The Salt Lake Tribune
FORT DUCHESNE - Kesslar LaRose's job with the Ute Tribe is this: Keep kids with their parents or relatives by providing them food and clothing rather than passing them off to the Utah Division of Child and Family Services.
"You just don't go in and shove a kid to DCFS," LaRose said. "We go in and help them."
That can be nearly impossible, he said, because he's asking extended family to take in abused and neglected children even as funding for basic needs like food and clothing is scarce.
"Almost all of the ones I've placed over the last year and a half don't get money," he said.
The advantage to putting children in DCFS custody? Money.
The federal government does not "pay foster-home money if [children] are in tribal jurisdiction," said Thomas Jenks, head of social services for the tribe. "If [children] are put in state custody, they do, even though they are in the same home."
And that's because of the 1978 federal Indian Child Welfare Act, designed to reverse the historical practice of taking children from their tribes and trying to assimilate them with the rest of society.
Instead, the act gives tribes the authority to provide child protective services to any child of tribal descent who would otherwise be placed in the state's child welfare system.
The problem is that Congress never gave the tribes independent access to federal funding so they could provide those services without state assistance, and proposals to provide such funding have languished for the last three years.
Today, many tribes are struggling to go it alone. But the state and the Ute Tribe have joined in a tag-team effort to protect abused and neglected children while maintaining tribal culture in their lives.
Of the 58 cases the tribe is involved with now, at least 50 percent of the children are in DCFS custody, Jenks said.
Not everything is perfect, both sides agree, but the system is working. The tribe would like more independence, and it is hoping to negotiate that in the coming year.
Tribes across the country find themselves in similar conundrums, said David Simmons, public policy and research director for the National Indian Child Welfare Association in Portland, Ore.
"The tribes are doing the best they can," Simmons said. But sometimes that isn't much, leaving tribes able to respond only to crises.
"[Caseworkers] ask the family, 'Can you take these kids in? But I can't offer you much help. Call us if anything goes really wrong,' Simmons said.
Though the Ute Tribe and DCFS officials say that's not happening on the Uintah-Ouray Reservation, recent cases have stoked concerns.
Jose, Emilio and Mona Rodriguez were placed with their grandmother in early August in Fort Duchesne.
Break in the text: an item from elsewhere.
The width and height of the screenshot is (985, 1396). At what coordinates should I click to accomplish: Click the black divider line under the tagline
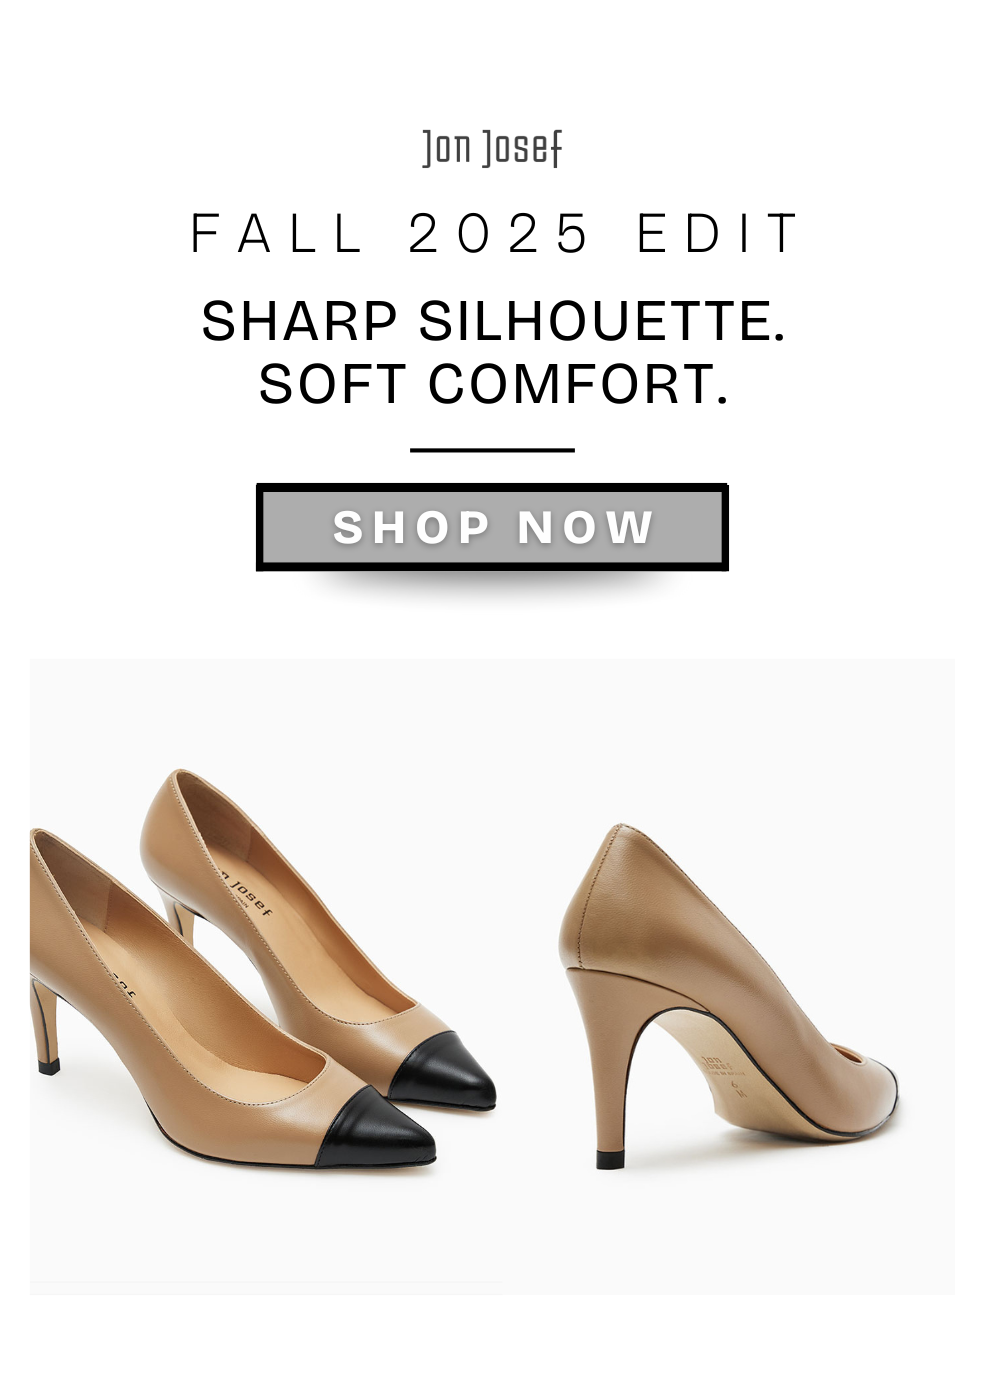pos(492,450)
Three weeks later, Jose was in a coma and Emilio was bruised and burned. The grandmother has been jailed on seven counts of assault.
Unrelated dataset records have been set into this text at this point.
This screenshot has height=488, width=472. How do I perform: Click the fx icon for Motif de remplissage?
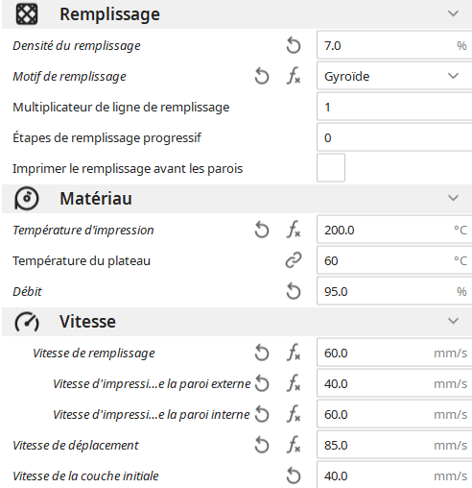[294, 76]
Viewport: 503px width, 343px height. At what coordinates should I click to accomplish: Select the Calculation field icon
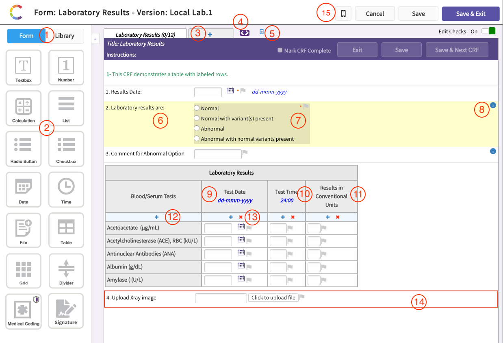pos(24,108)
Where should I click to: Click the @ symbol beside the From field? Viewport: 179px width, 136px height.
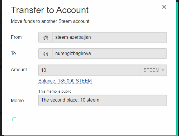click(46, 38)
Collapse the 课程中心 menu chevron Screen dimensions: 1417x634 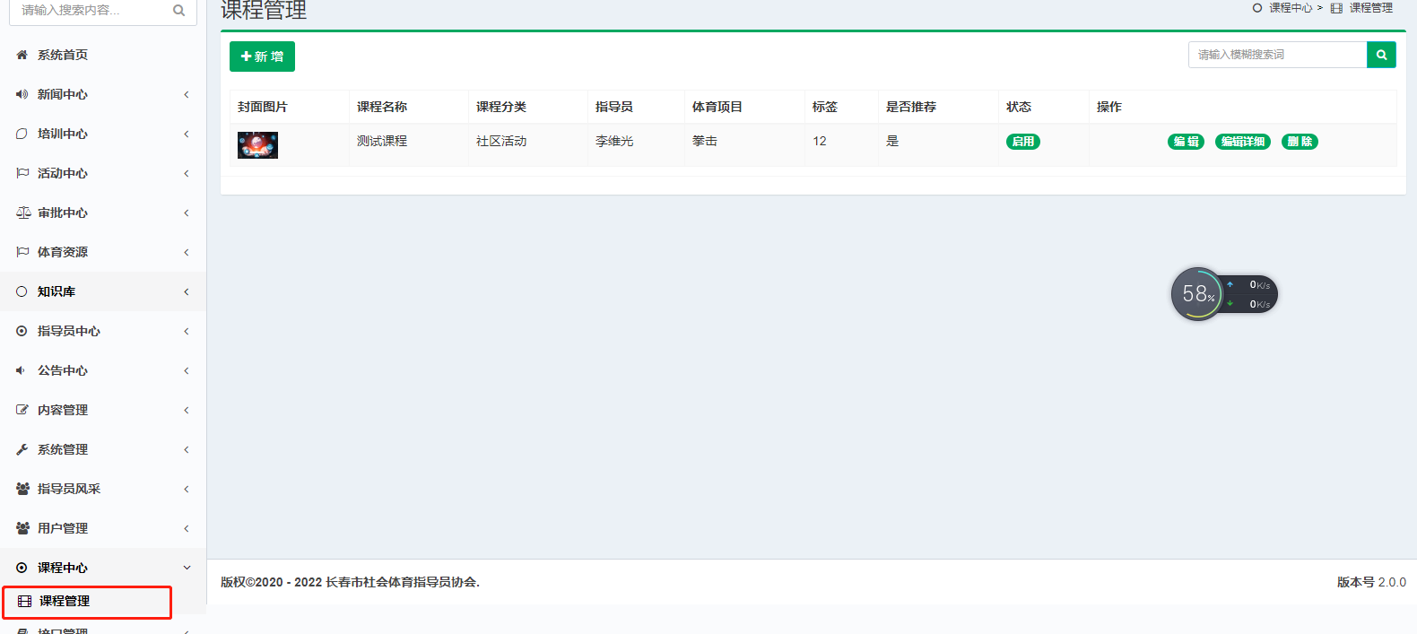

In another case, Teresa Lopez alleged her son, Casey Barrow, was abused while he was in Ute foster care. Barrow was taken to a hospital in July 2003, suffering from extreme dehydration that a doctor said was due to severe neglect.
No one was charged in that case, but Barrow was transferred back to a DCFS approved foster home in West Valley City, where he died. His foster mother pleaded guilty to abuse changes and is serving a prison sentence.
Even so, Jenks said, "It is a good system. I worry [about public perception] because we are working."
Adds DCFS caseworker Jeff Stagg: "We do not have problems when we're all involved. When we are not all involved, that's when we have problems."
Building on an agreement signed in 1997, the tribe and DCFS workers began sharing office space four years ago in a Ute-owned building that stands alone on a two-lane road connecting Fort Duchesne and LaPoint. DCFS isn't charged rent and the agency shares its extensive computer system with the tribe.
"This is a prime example of what [child welfare] should be about," LaRose said. And the caseworkers talk about a constant flow of communication between the two sides.
But barriers remain. Among them are requirements, based on federal law and settlement of a 1993 class action suit against Utah's child welfare system, that don't match with the tribe's goals.
For instance, the tribe rarely terminates parental rights, believing that family connection is vital. The state is required by federal law to do it within specific time frames, depending on the age of the child, that are all within two years from the point of removal.
Cases with children staying in foster care - even though it is in a relative's home - for longer than two years "would not pass an audit," said DCFS Director Richard Anderson.
But such hurdles don't stop the collaboration.
"When we try to focus on what we should, that is protect Ute children, those differences are overcome," Dave Emmett, who supervises the DCFS unit on the Uintah-Ouray Reservation, said.
In coming months, the tribe and the state plan to revise the contract that created the working relationship. For their part, the Utes hope to convince Anderson to pass foster care money directly over to the tribe.
"We're not looking to bring money into the tribal coffers," Jenks said. "We're just trying to take care of the children."
Anderson, however, worries about meeting each and every federal guideline for such funding.
"Any failure on their part, they impact the whole system and you lose money for every child," Anderson said. "We can't put the whole system in jeopardy."